2.膝関節を安定させるサポーターや、O脚の影響を少なくする目的で足底板などの装具療法があります。
3.その他病院などでは・・・
- 1)関節内の変性した軟骨や半月板を取り除く方法
- 2)すねの骨を切ってO脚を矯正する方法(骨切り術)
- 3)関節を人工関節に置き換える方法(人工関節置換術)
日常生活での注意
1.肥満は膝の症状を悪化させます。減量しましょう。
- 食事のコントロールはもちろんですが、運動も必要です。ところが歩いたり走ったりは膝をさらに傷める可能性があります。
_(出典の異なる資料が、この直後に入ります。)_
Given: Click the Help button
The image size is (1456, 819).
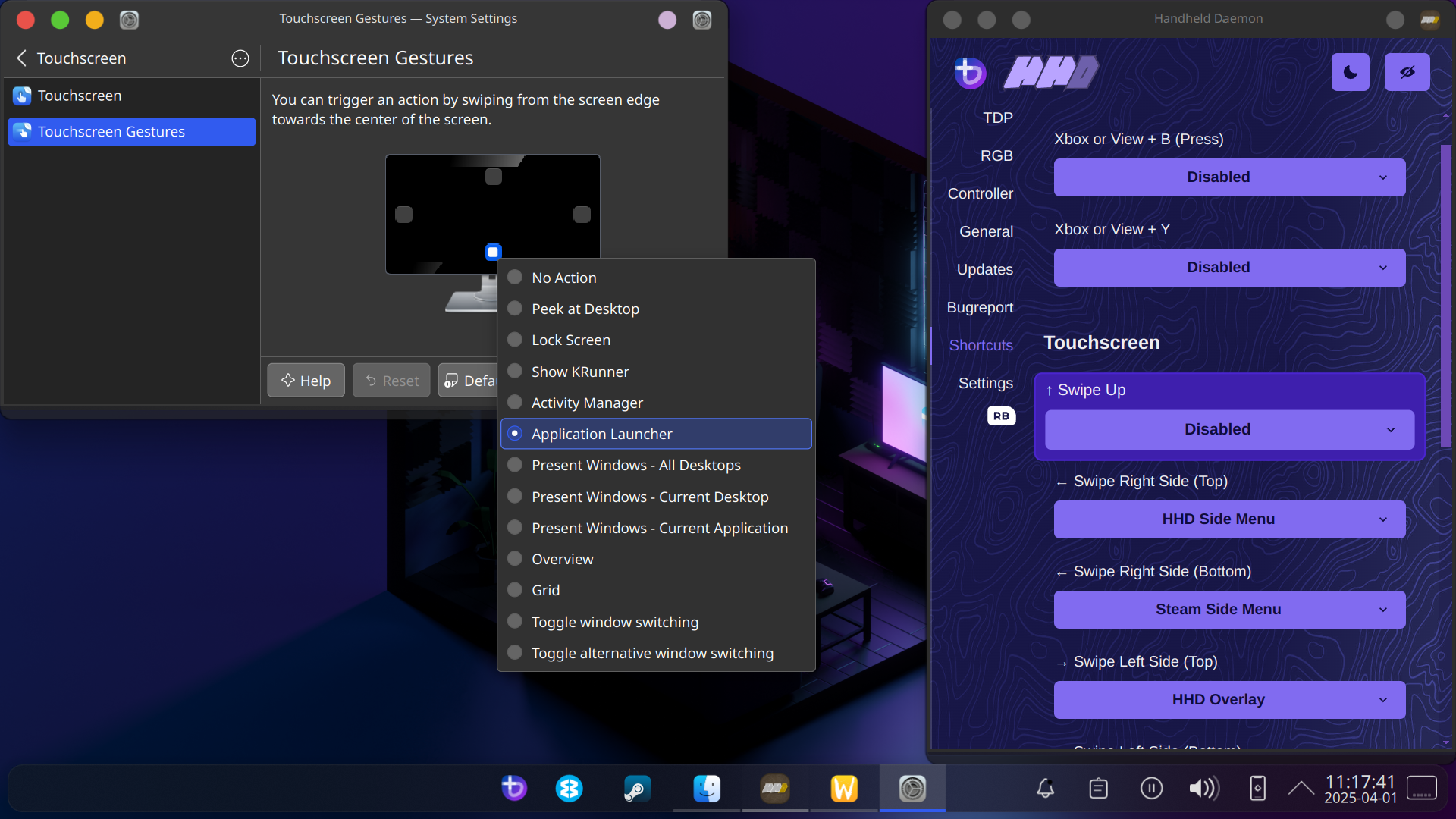Looking at the screenshot, I should click(x=306, y=381).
- 下に書いてある、体操や膝の筋力訓練を参考にしてください。
2.動き始めに痛みを感じることが多いので、膝を数回曲げ伸ばししてから歩き始めると痛みが和らぎます。
体操や膝の筋力訓練
膝の周りの筋肉を鍛えることにより、関節への負担が少なくなり痛みを軽減する効果があります。
1.プールの中での歩行
- プールの中での歩行は、水圧によるマッサージ効果があり浮力により膝にかかる負担が少なくな ります。注意することは方向を変えるときに膝を捻らないことです。プールの中は水流があります。特にコースの壁の近くは気をつける必要があります。
2.エアロバイク(固定式自転車)
- 最高脈拍数を決めて、20~30分間こいで下さい。
- 最高脈拍数は、180-年齢 (例えば50歳の人なら、180-50=130)以下に設定します。
3.膝関節周囲の筋力訓練
- 1)床に膝を伸ばした状態ですわり、さらに膝を伸ばすように太ももの筋肉に力を入れます。そのまま5秒間力を入れ続けます。
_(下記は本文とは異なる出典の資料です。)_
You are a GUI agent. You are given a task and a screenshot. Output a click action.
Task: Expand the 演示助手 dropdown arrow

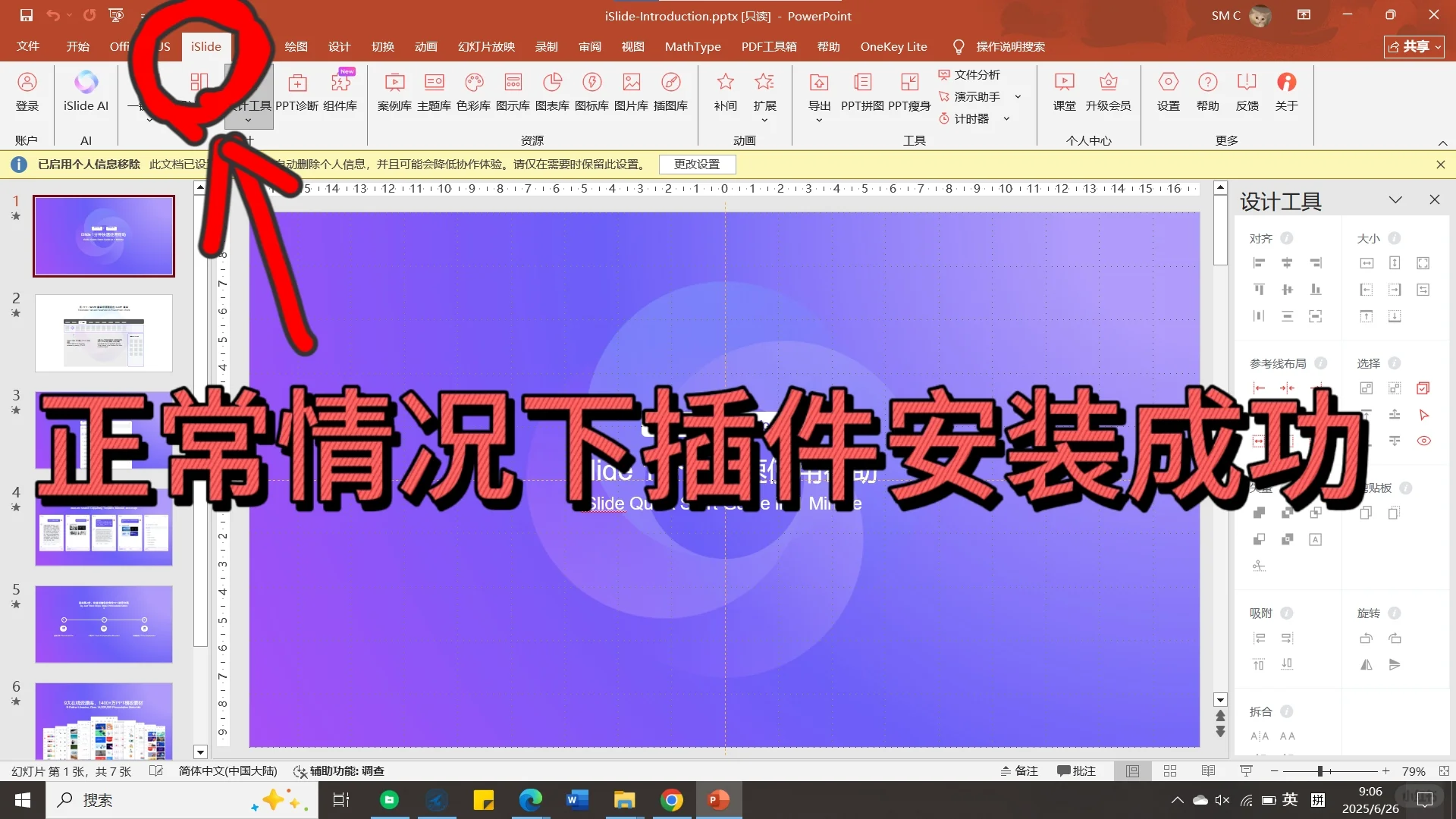point(1018,96)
- 2)椅子に座って、片方ずつ伸ばし5秒間伸ばした状態を保ちます。
- 3)床に座った姿勢で、膝の間にボールやまるめたタオルを入れ、これを押しつぶすように力を5秒間入れます。
これらの運動はそれぞれ10~20回ずつ、1日2~3回行うようにします。
よく尋ねられる質問
1.水はなぜ溜まるのか?
膝関節のなかにはもともと、数ccの関節液があります。水は変形性関節症により関節のなかに炎症が起こり、その結果関節の袋の表面にある滑膜が反応して、水が作られます。
2.水を抜くと癖になるか?
水を抜いてもすぐに溜まることがあります。これは膝の中で炎症が起こっているためで、この炎症が治まれば水は溜まらなくなります。水を抜いたことで溜まるわけではありません。 治療で溜まらなくなるようにするのが目的です。
3.水は抜かないといけないのか?
必ずしも抜く必要はありません。ただし、溜まった水の量が極めて多い場合は、水による関節への悪影響があるため抜く必要があります。
4.歩いたほうが良いか?
痛みが出ない程度なら歩くのはかまいません。しかし痛みを我慢して歩いても、膝に必要以上の負担がかかるだけで、膝に対して良いことは何もありません。
5.医師が行う膝の注射はどのようなものがあるか?
膝関節の注射は、ヒアルロン酸と呼ばれる軟骨保護剤と炎症を抑えるステロイド剤があります。ただ漫然と何回も打つのは勧められません。
6.薬や注射で軟骨が再生するか?
現在のところ軟骨が再生する薬や注射はありません。
7.健康食品で軟骨が再生するか?
一部の健康食品には軟骨が再生されるようなことがうたわれています。最近ではそのような研究結果も報告され始めています。実際、当院の患者様のなかには、飲んだら調子がいいとおっしゃる方が結構います。
8.膝は温めたほうが良いのか?
変形性膝関節症は慢性疾患なので、基本的には温めたほうが良いのですが、急性期で熱感が強い場合は冷やしたほうが良いでしょう。湿布は皮膚から消炎鎮痛剤を吸収させて、炎症を抑える目的で使われます。